Ha showed the difference between an LLM with a “high quality” knowledge base and one with less data curation. He asked, “Who are the Toolformer paper authors?” Microsoft’s LLM-powered Bing Chat and Google’s Bard train Meta’s AI model Toolformer. Bing Chat correctly listed all eight Meta co-authors, while Bard misattributed the paper to Hugging Face and Google researchers.
Any deployed LLM-based system will hallucinate. “The real question is if the benefits outweigh the negative outcomes of hallucination,” Ha said. Thus, if a model is helpful but occasionally misses a date or name, it may be worth the trade-off. “It’s a question of maximizing AI expected utility,” he said.

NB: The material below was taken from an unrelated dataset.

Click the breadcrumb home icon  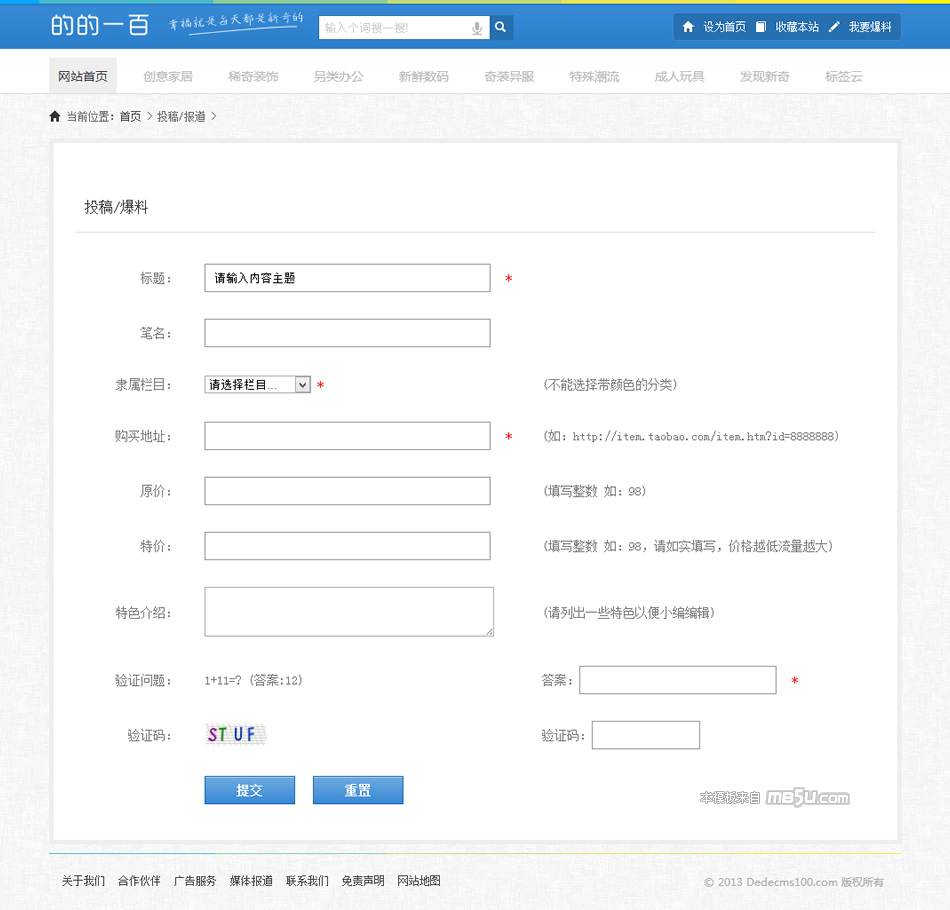[55, 117]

Reinforcement learning from human feedback had also reduced LLM hallucinations, according to Berns. RLHF, introduced by OpenAI in 2017, involves training an LLM, gathering more data to train a “reward” model, and fine-tuning the LLM with the reward model via reinforcement learning.
RLHF generates text from predefined data prompts using an LLM. Then, human annotators rank LLM outputs by “helpfulness” to train the reward model. The reward model, which can now score any text based on human perception, is used to fine-tune the LLM’s responses.
RLHF trained OpenAI models like GPT-4. Berns warned that even RLHF is imperfect.
“I believe the space of possibilities is too large to fully ‘align’ LLMs with RLHF,” Berns said. RLHF often trains a model to give a ‘I don’t know’ answer to a tricky question, relying on human domain knowledge and hoping the model generalizes it to its own domain knowledge. Often, but finicky.”
Alternative views
If hallucination can’t be treated with today’s LLMs, is that bad? Berns disagrees, actually. He suggests that hallucinating models can act as a “co-creative partner,” producing outputs that may not be entirely factual but have useful threads to pull on. Creative hallucination can produce unexpected results or combinations of ideas.
He said “Hallucinations” are a problem if LLM-generated statements are factually incorrect or violate general human, social, or specific cultural values in situations where a person relies on the LLM as an expert. But in creative or artistic tasks, unexpected outputs can be useful. A human recipient may be surprised by a query response and be pushed into a certain direction of thought, which may lead to a novel idea connection.
Ha claimed that modern LLMs are being held to an unreasonable standard because humans “hallucinate” when we lie. He believes LLMs cause cognitive dissonance because they produce outputs that appear good but contain errors.
“LLMs, like any AI technique, are imperfect and make mistakes,” he said. Since we expect and accept imperfections, we’re OK with AI systems making mistakes. It’s more complicated when LLMs make mistakes.”
The technical details of generative AI models may not be the answer. As far as a “solution” to hallucination, treating model predictions with skepticism seems best.